A female grasscutter (cane- rat ) is A DOE.
A newly kindled young are referred to as LITTERS.
A group of 1 male to 4 females is referred to as Family.
Cane rats are predominantly nocturnal in the wild and travel through trails in the reeds and grass. They appear to live in small groups of up to 12 animals. In captivity, greater cane rats exist as family groups of one male and from one to seven females.
The dominant male will not tolerate the presence of another mature male. They are vegetarian and eat the roots, shoots, and stems of various grasses. They cut the grass stems at the base with their powerful incisors, and then while sitting in an upright position, they manipulate the grass stem or other foodstuff with their front paws while pushing it into the mouth and chopping it into small pieces with the incisors. Grasses are their principal food, including elephant grass, Pennisetum purpureum, and buffalo or guinea grass, Panicum maximum. They consume the soft parts of the grasses and shrubs, and the drier sections and leaves are often discarded.
Grasses (elephant grass)
Unripe Fruits (such as paw paw, pineapple, mango)
Tubers (cassava, sweet potato, etc)
Food crops (such as groundnut, rice, maize and grain legumes).
Salted corn cobs
They can become severe agricultural pests in some areas where crops, such as peanuts, maize, sorghum, wheat, cassava, and sugar cane grow in close proximity to their habitat.
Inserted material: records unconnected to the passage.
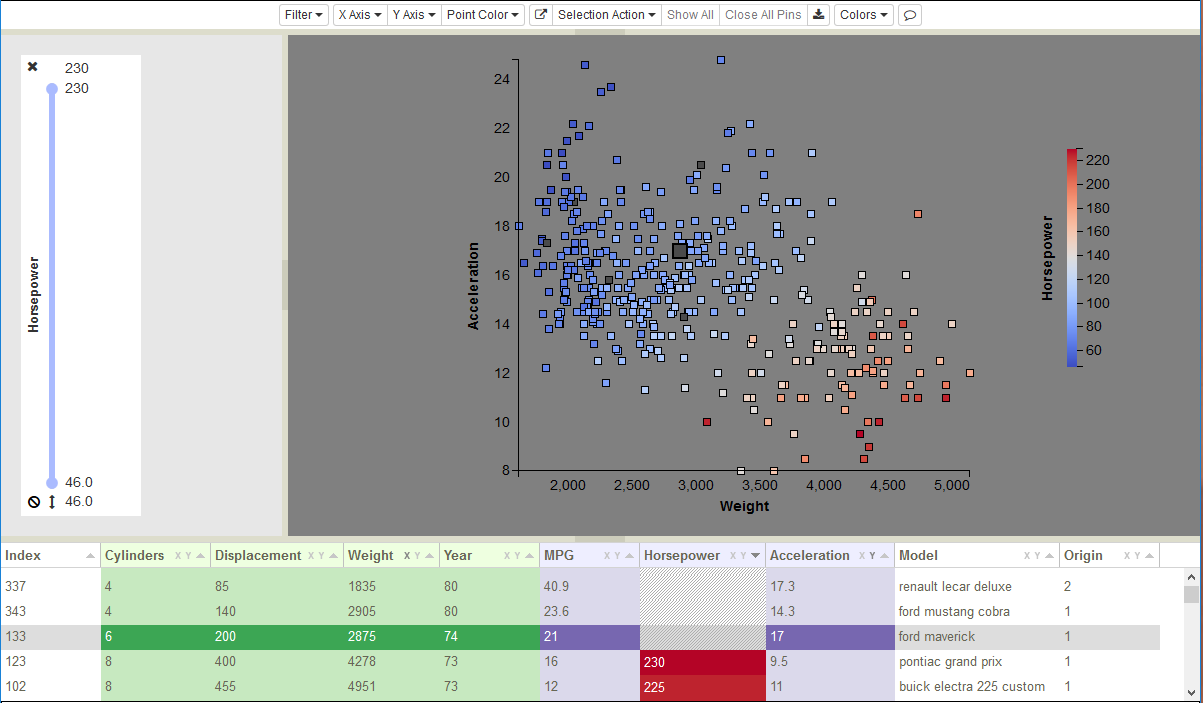Image resolution: width=1203 pixels, height=703 pixels.
Task: Click the Close All Pins button
Action: coord(763,15)
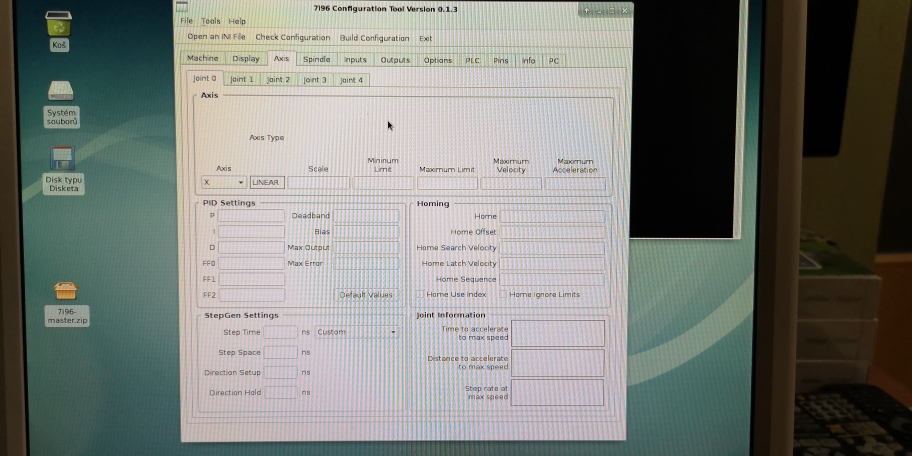Click Build Configuration in the toolbar
912x456 pixels.
click(374, 38)
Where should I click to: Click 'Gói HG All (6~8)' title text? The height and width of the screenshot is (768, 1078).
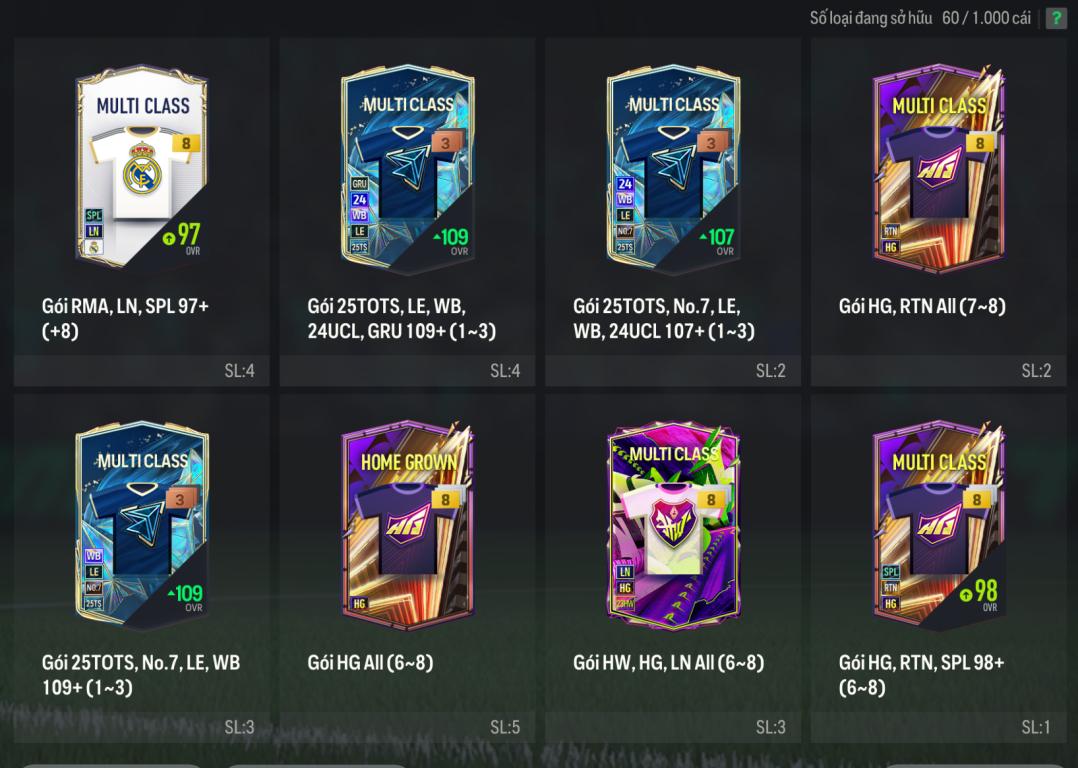click(x=370, y=663)
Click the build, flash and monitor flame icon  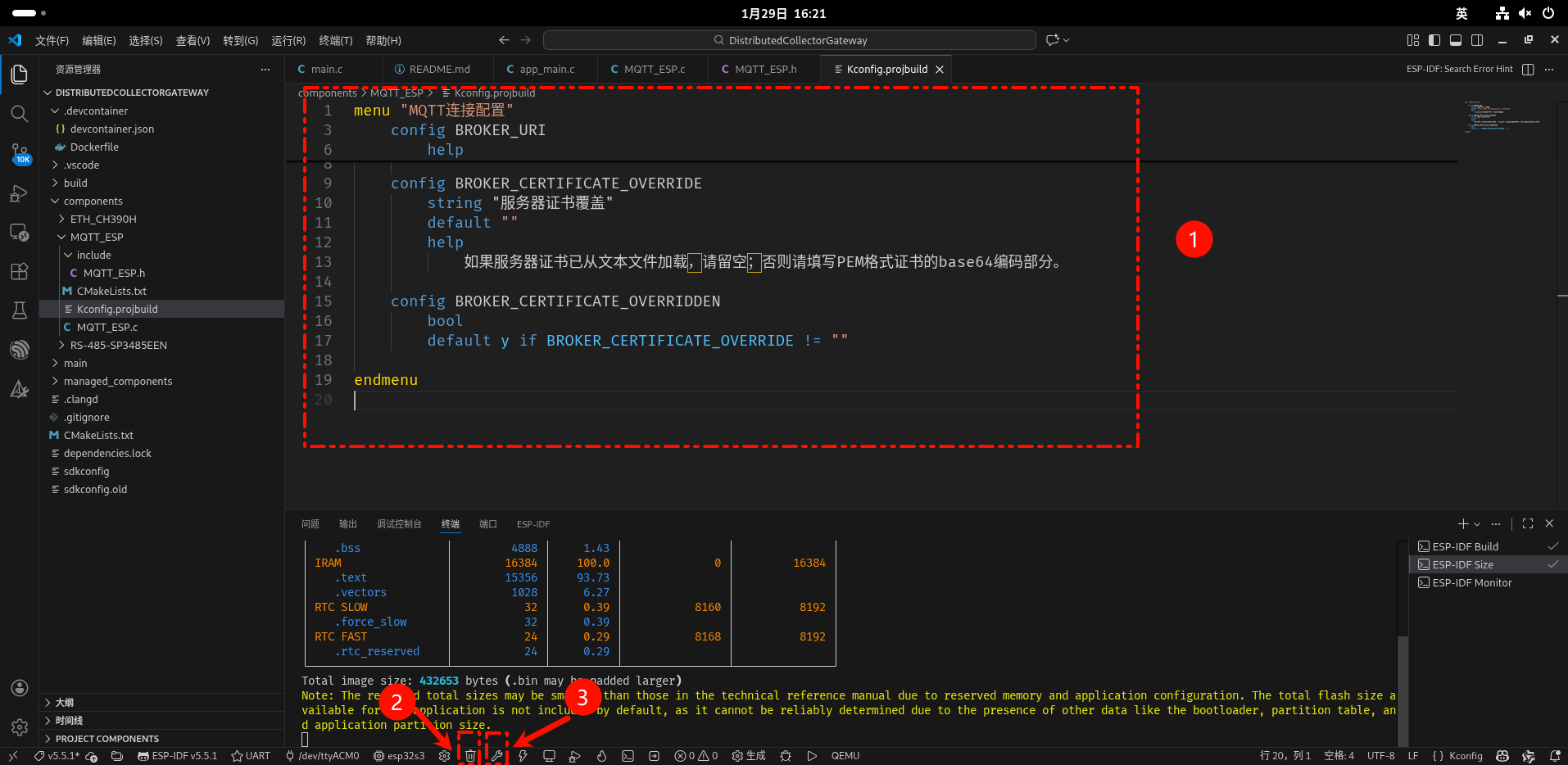pos(601,756)
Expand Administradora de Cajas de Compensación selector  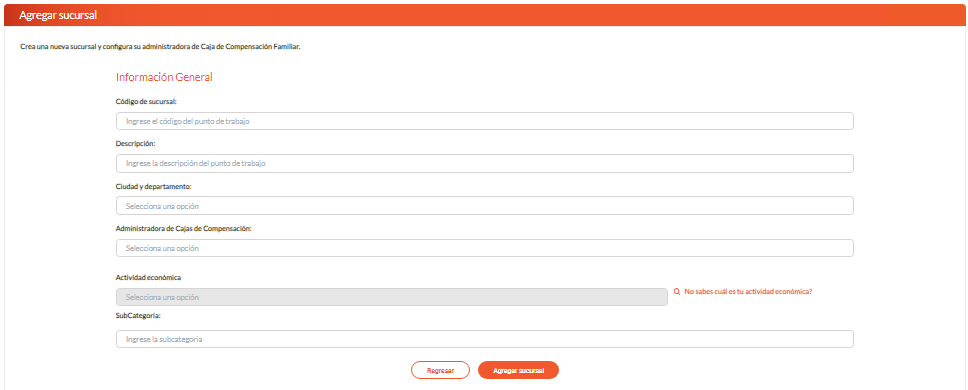click(x=485, y=248)
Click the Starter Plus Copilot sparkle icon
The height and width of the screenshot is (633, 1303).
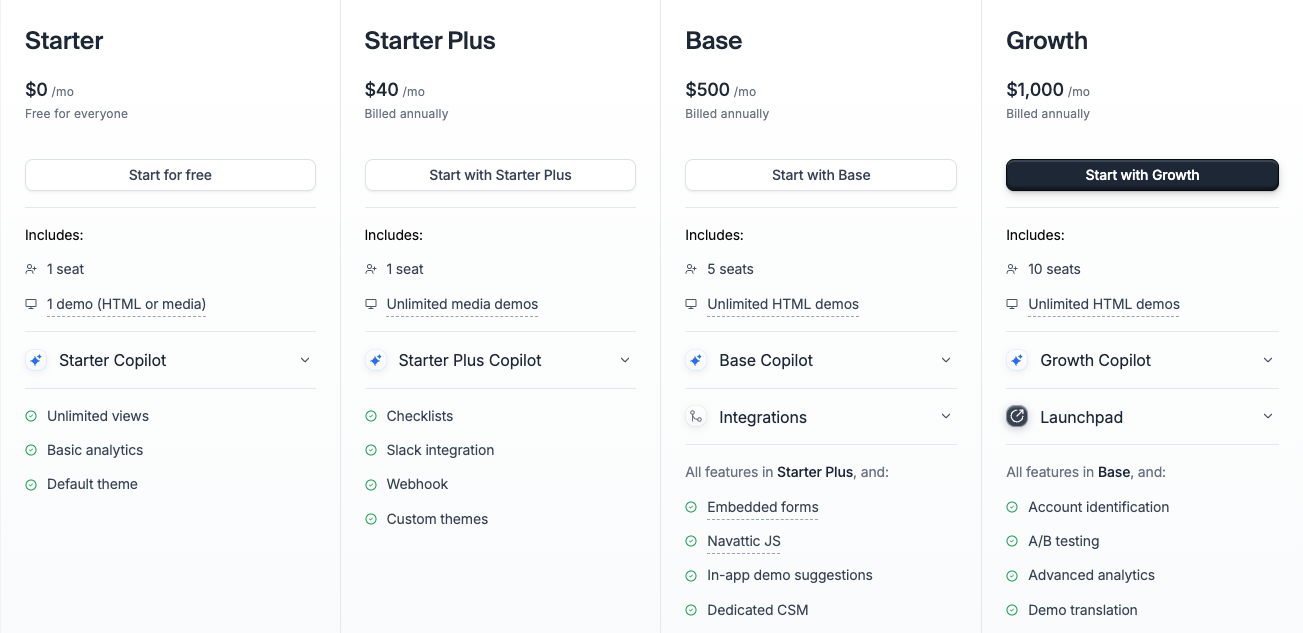point(375,360)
Breeding/Reproduction in Grasscutters:
The principal objectives of a Grasscutter breeder would be to reproduce good quality animals with a low rate of mortality, observed in both the kindled litters and the nursing doe.
In order to maintain the Grasscutter polygamous culture, as obtainable in their natural home, for reproduction purpose. It is advisable to house a colony of 4 Does to be serviced by a Buck.
The gestation period of grass cutter is 156 days . A newborn young grass cutter is born fully furred with open eyes. Mass at birth varies from 75-204g. The young are weaned at about four to six weeks. Naturally grass cutters produce throughout the year although birth peaks occur at certain times of the year, presumably during rainy seasons when more food is available. In captivity, birth can occur any time males and females are placed together.
Average weight of wild grass cutters is 4 - 5kg, males can reach up to 10 kg. The female reaches sexual maturity at 5 months, but it is not advisable to be used in breeding until it is 6 months old, when it weighs approximately 1.5kg. After a gestation period of 152 days (about 5 months), the female gives birth to an average of 4 young ones, which are morphologically identical to adults. The largest litter is obtained at the second parturition. The male reaches sexual maturity at 6 months, but it may be used for breeding from the age of 8 months, or a minimum weight of 2kg.